Case study
I worked with Carina, a care matching site linking licensed caregivers with people on Medicare or Medicaid requiring in-home care. My team and I evaluated Carina’s platform with a DEI lens to identify and address opportunities for bias or discrimination.
Our client Carina aimed to provide a more just and equitable experience on their care matching site. However they weren’t sure how to go about making that happen. My goal was to evaluate their platform from a DEI lens, and to identify and address existing opportunities for bias or discrimination.
UX design, UI design, User research, Project management.
Team consisting of myself and 3 other graduate students (1 designer and 2 researchers).
2021.
Research DEI best practices and the caregiving space.
Understand caregivers and their clients.
Update the profile experience to highlight caregivers’ humanity and overcome biases.
Deliver design recommendations and process to Carina, share learnings with the UX community.
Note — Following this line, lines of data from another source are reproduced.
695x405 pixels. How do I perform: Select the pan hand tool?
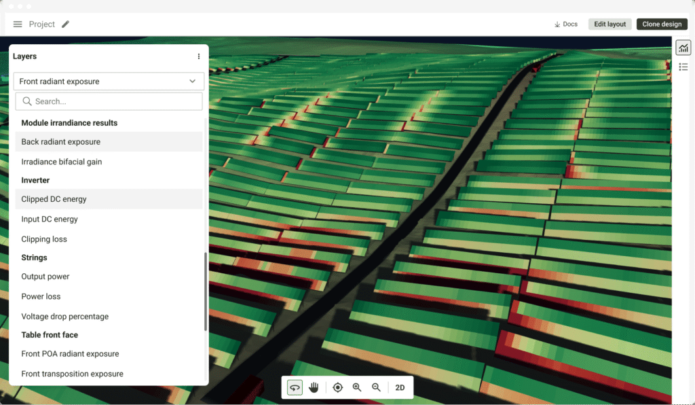314,387
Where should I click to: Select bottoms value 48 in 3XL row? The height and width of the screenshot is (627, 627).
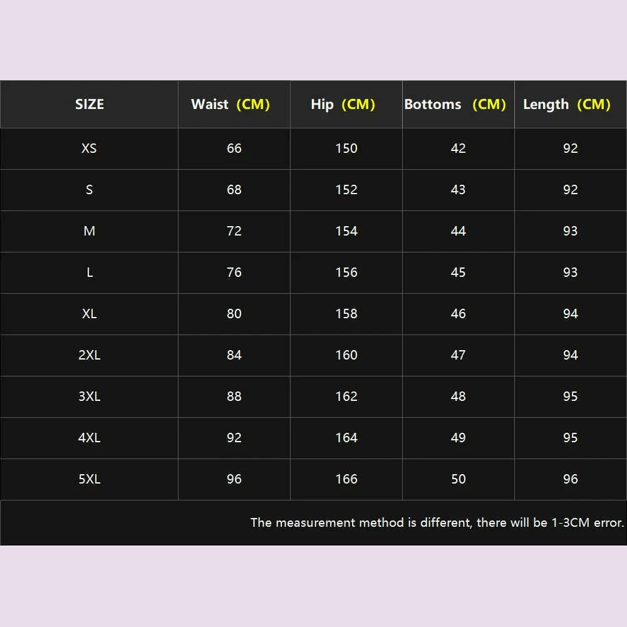pos(459,396)
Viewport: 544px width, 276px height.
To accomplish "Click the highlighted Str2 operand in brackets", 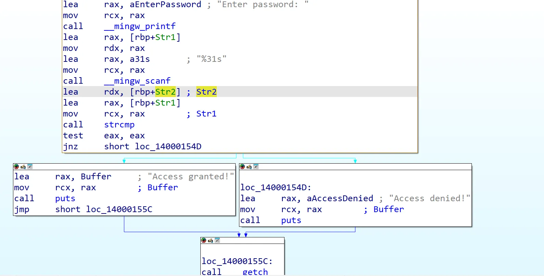I will (x=165, y=92).
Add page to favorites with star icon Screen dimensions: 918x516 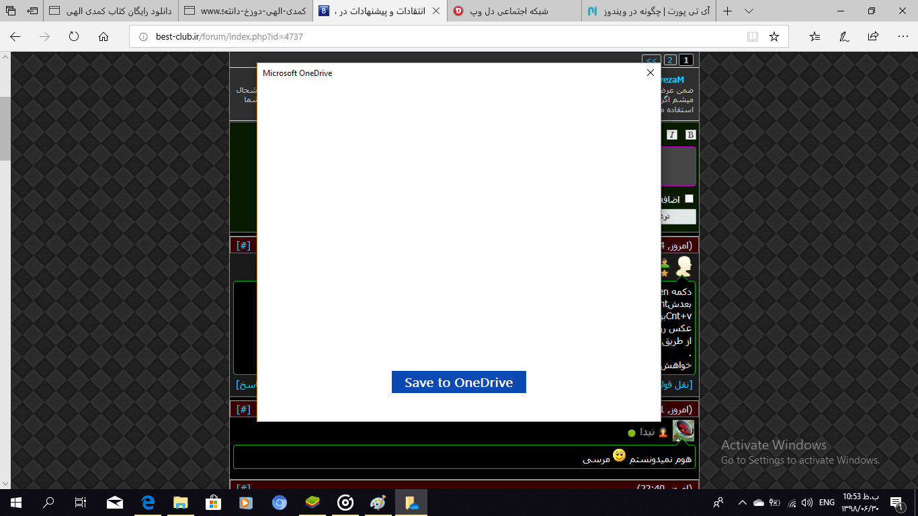point(774,37)
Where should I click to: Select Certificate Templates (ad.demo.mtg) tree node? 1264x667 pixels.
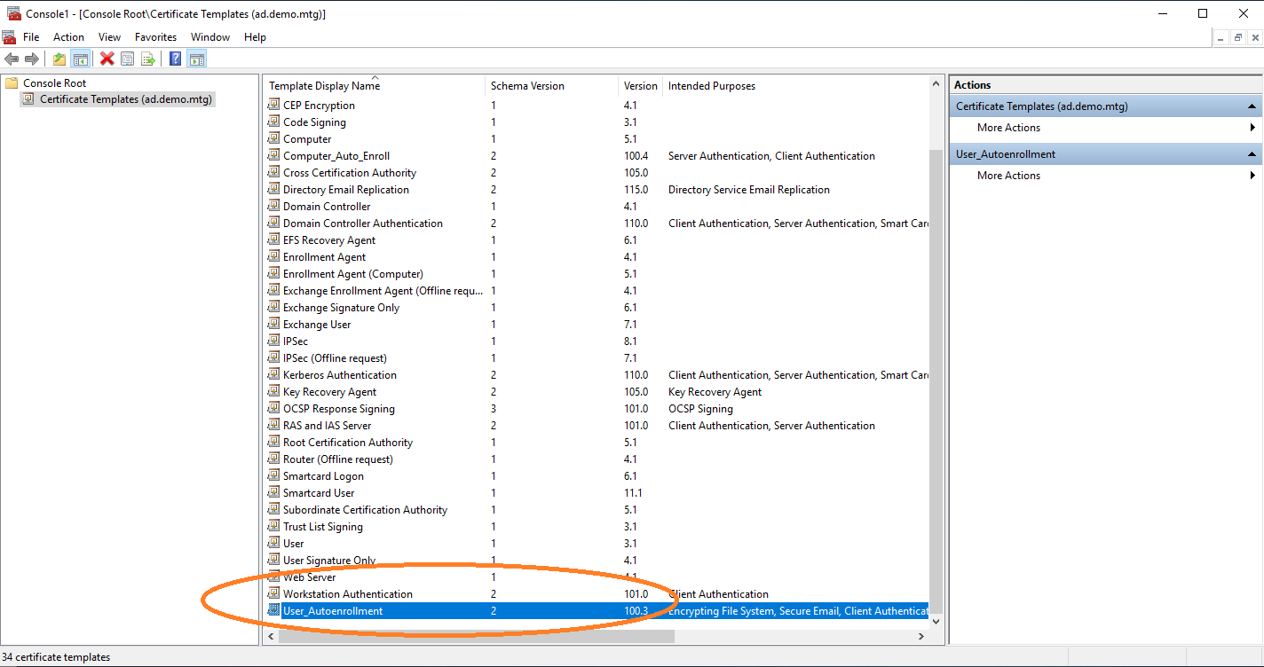125,99
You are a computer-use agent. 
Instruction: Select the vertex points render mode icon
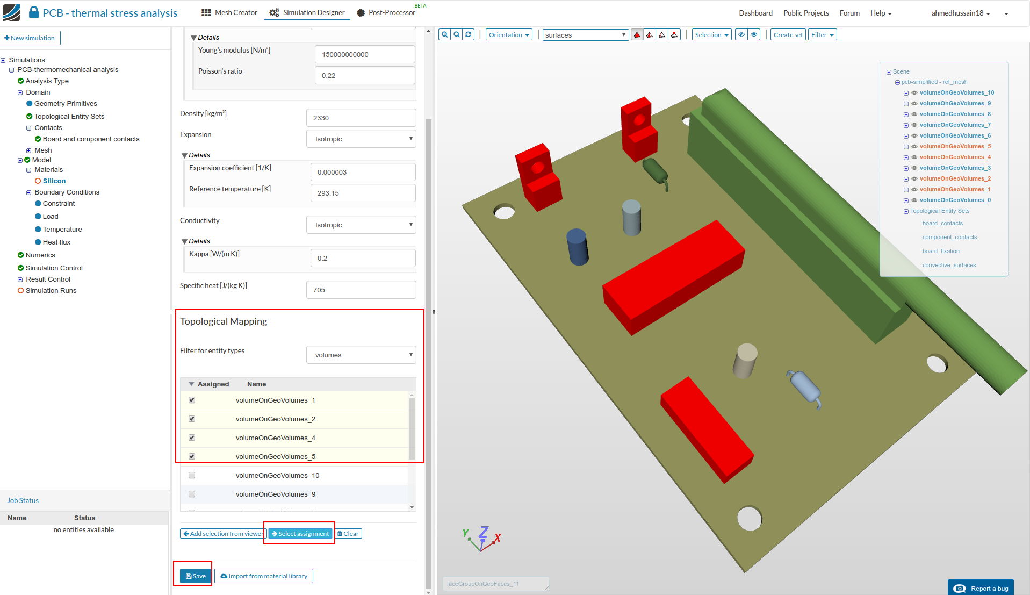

My team and I began by seeking resources about DEI best practices, looking for a checklist we could use to evaluate Carina’s website as good or bad. We quickly realized such a tool didn’t exist and had to dig deeper. I read case studies and interviewed UX professionals about inclusive design. We then conducted stakeholder interviews and a competitive analysis to gain insight into the caregiving space.
Carina lacked awareness regarding the extent of discrimination on their site. They relied on a discrimination reporting feature that had only been used twice. With tens of thousands of users, we suspected the issue was much broader, but had no idea how deep it actually went. In order to investigate, I sent a survey out to Carina’s email list of providers.
The results were astonishing and disappointing. Over 35% of providers had experienced bias or discrimination on the job, with 13% facing it on the Carina platform. This starkly contrasted with the two reported incidents. While Carina had been focusing on reactive methods like their reporting feature to combat discrimination, they had missed the majority of incidents.
Shifting from reactive measures, my focus turned to prevention. Interviews with providers who had faced discrimination highlighted their reluctance to report issues due to job security concerns. My key takeaway was the need for a proactive approach to prevent discrimination. I needed to help Carina become more proactive so that their users wouldn’t be forced into a decision between keeping their job or staying with an abusive client.
In an interesting finding from interviews, we found that Carina’s previous attempts to reduce discrimination was actually limiting clients from finding good caregiving matches. Carina employed a technique called progressive disclosure, concealing demographic information like age and race from the profile to avoid bias during initial matches. For example, they hid profile pictures from search results. However, our research revealed the unintended consequences of this approach.
First, without insight into providers’ personalities and unique experience, clients struggled to overcome implicit biases based on the limited information that was in the profile. We found many clients making decisions about who to contact primarily based on gender. Second, hiding demographic details didn’t actually prevent discrimination—users were being shielded from discrimination online only to face it full blast when they met up in person or on the phone to interview. By failing to consider the user journey beyond the Carina platform, Carina had put their most marginalized users into dangerous situations.
When we talked to these users, they expressed a preference to present their whole selves on their profiles in order to connect with open-minded people and to allow bigoted folks to stay away. Based on these insights, my recommendation was for Carina to abandon their focus on progressive disclosure and instead give their users control over how they present themselves online.
When prototyping, my team and I focused on the caregiver profile. We wanted to demonstrate how to highlight caregivers as whole, qualified individuals in a way that helps users overcome implicit biases and find good matches. Our recommendations centered on redesigning the profile's structure and language, emphasizing person-first language and unique qualifications.
For example, in the previous design users could select from a short list of “caregiving superpowers” to highlight on their profile. Few providers filled this out because the options were too limited to express their unique skills. Our proposed design used the care provider’s name to refer to them throughout and restructured the profile form to be less restrictive. We also renamed “caregiving superpowers” to “unique care skills” and expanded the capabilities of the skills section, emphasizing what care providers bring to the table rather than what they lack.
Final design links (password protected):
Carina integrated our design suggestions into their development roadmap and initiated the DEI-focused design process modeled by my team.
This project truly demonstrates how I approach design and what I value as a designer. I care about accessible and inclusive design, which were both a major part of the project. Furthermore, I took a forward thinking approach by not treating this as a standalone project but took the opportunity to share my learnings with this Interaction DEI Toolkit. My aim with this toolkit was to empower others to follow a similar process for creating equitable and inclusive designs. I have already adapted this toolkit into my roles at different organizations.